» **Data section**
━━━━━━━━━━━━━━━━━━━━━━━━━━━━━━

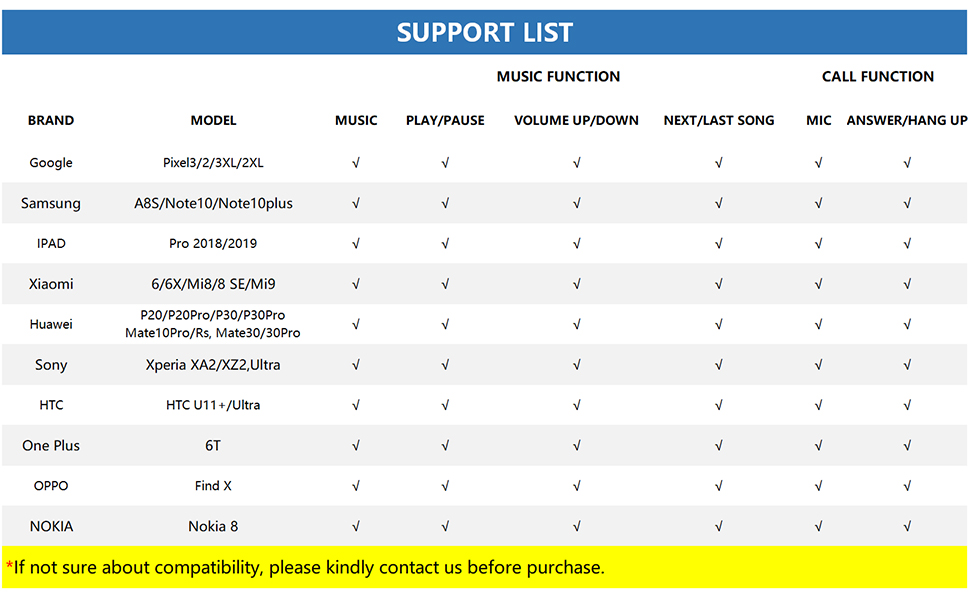
Task: Click the MODEL column header
Action: pos(213,121)
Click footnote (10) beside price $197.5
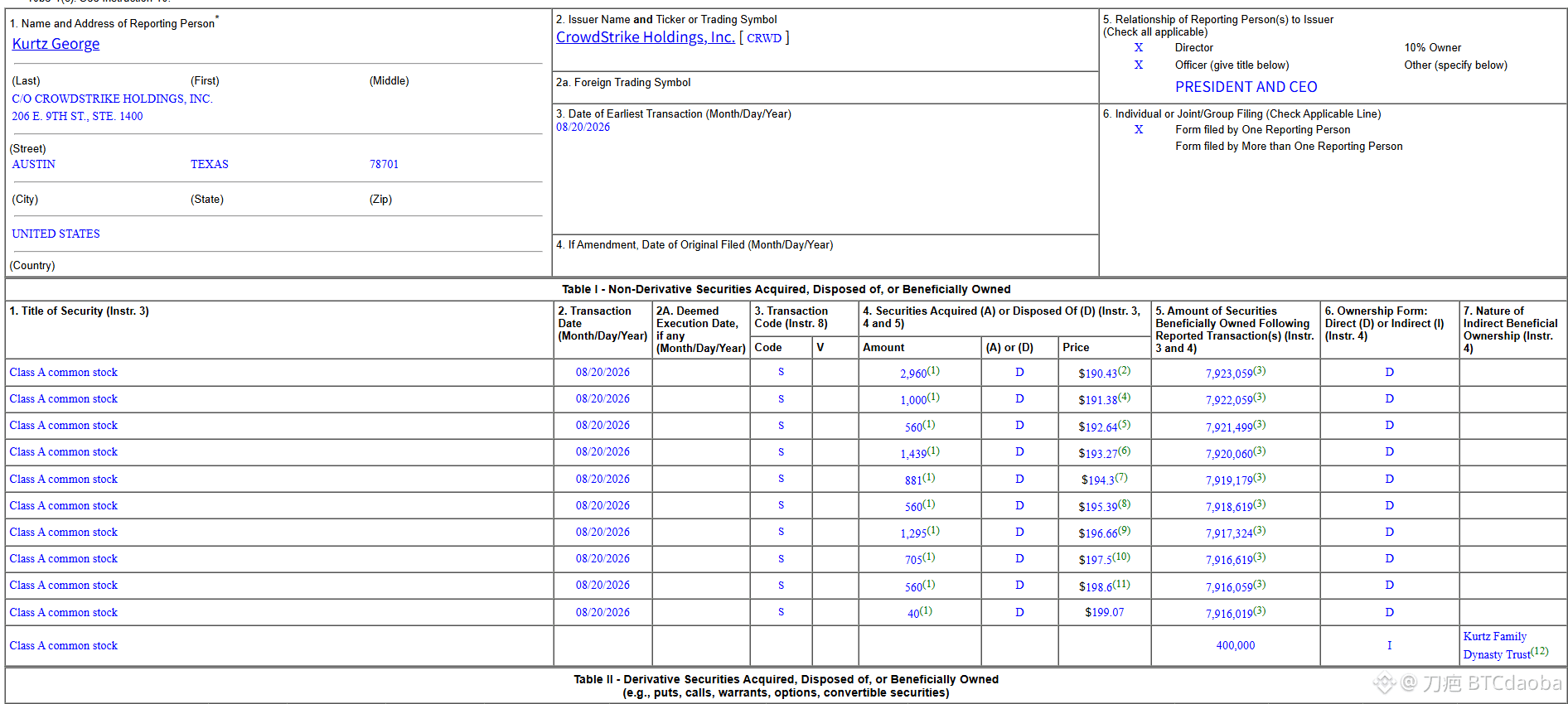The width and height of the screenshot is (1568, 704). tap(1121, 557)
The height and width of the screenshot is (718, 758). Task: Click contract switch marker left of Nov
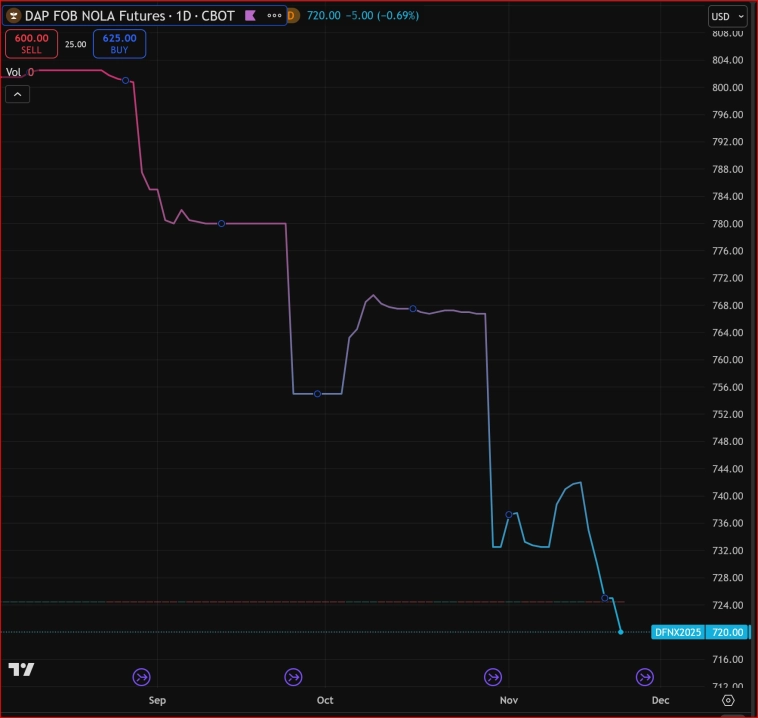pyautogui.click(x=493, y=677)
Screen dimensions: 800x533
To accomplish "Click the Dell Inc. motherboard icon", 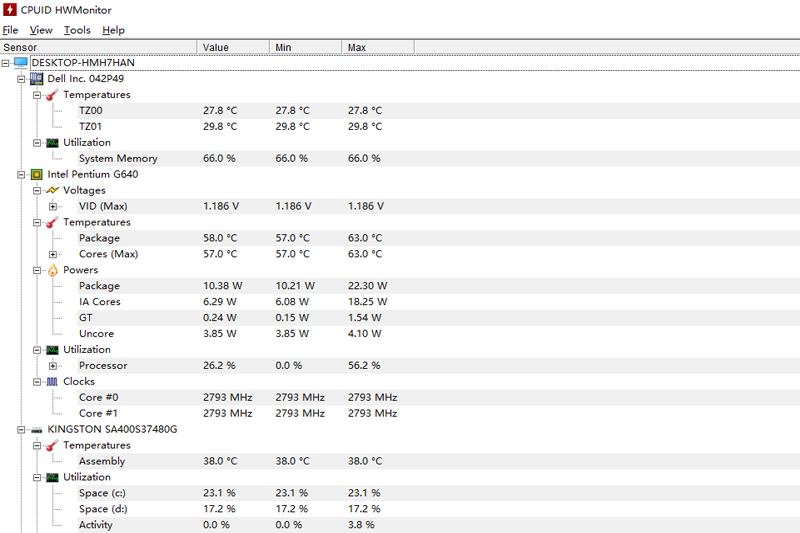I will (37, 78).
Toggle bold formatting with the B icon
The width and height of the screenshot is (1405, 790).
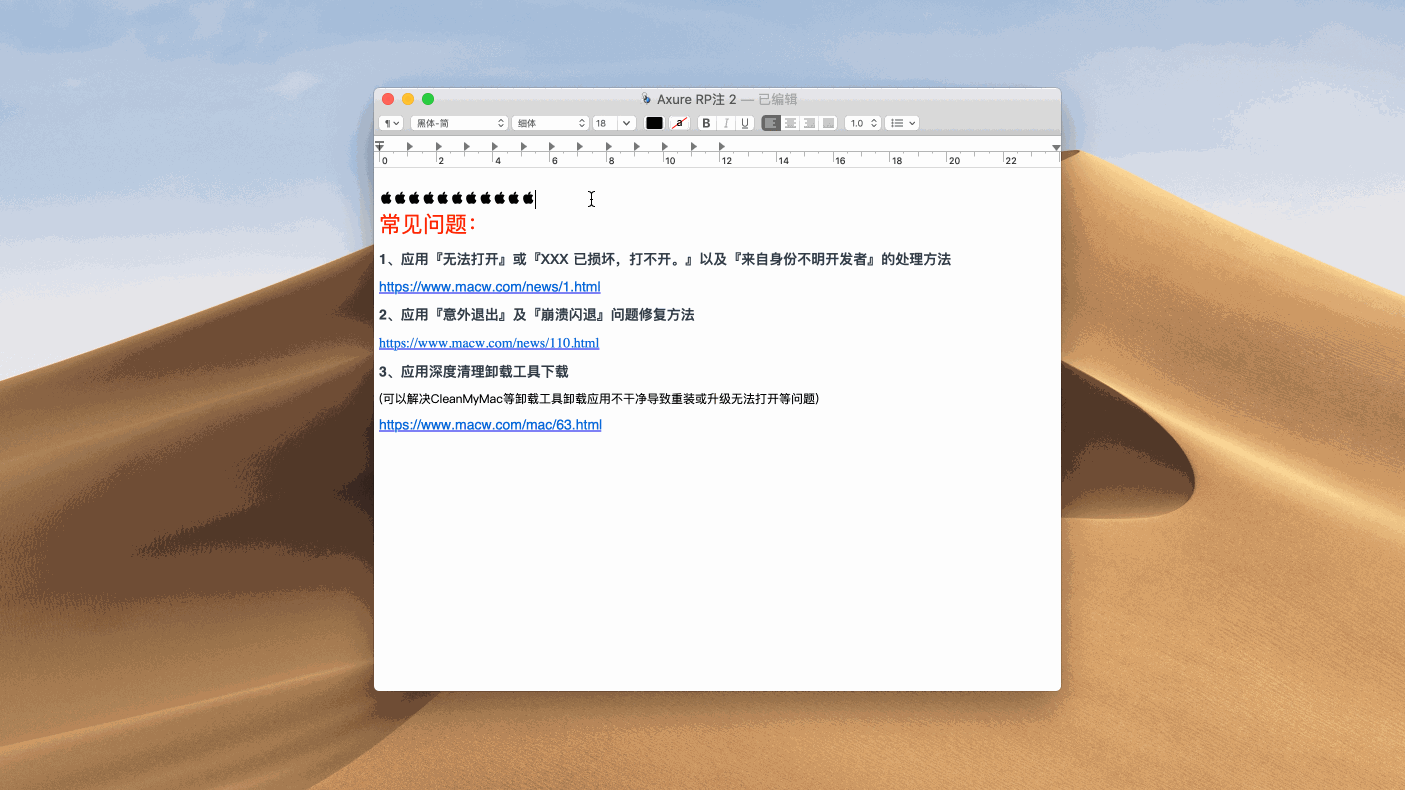click(706, 123)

━━━━━━━━━━━━━━━━━━━━━━━━━━━━━━

» **Work instruction**
Write out only the lines from the line containing "The width and height of the screenshot is (1405, 790)." through the end of the material above, both end lines included. Pictures are not written out.

» **Result of the exercise**
The width and height of the screenshot is (1405, 790).
click(706, 123)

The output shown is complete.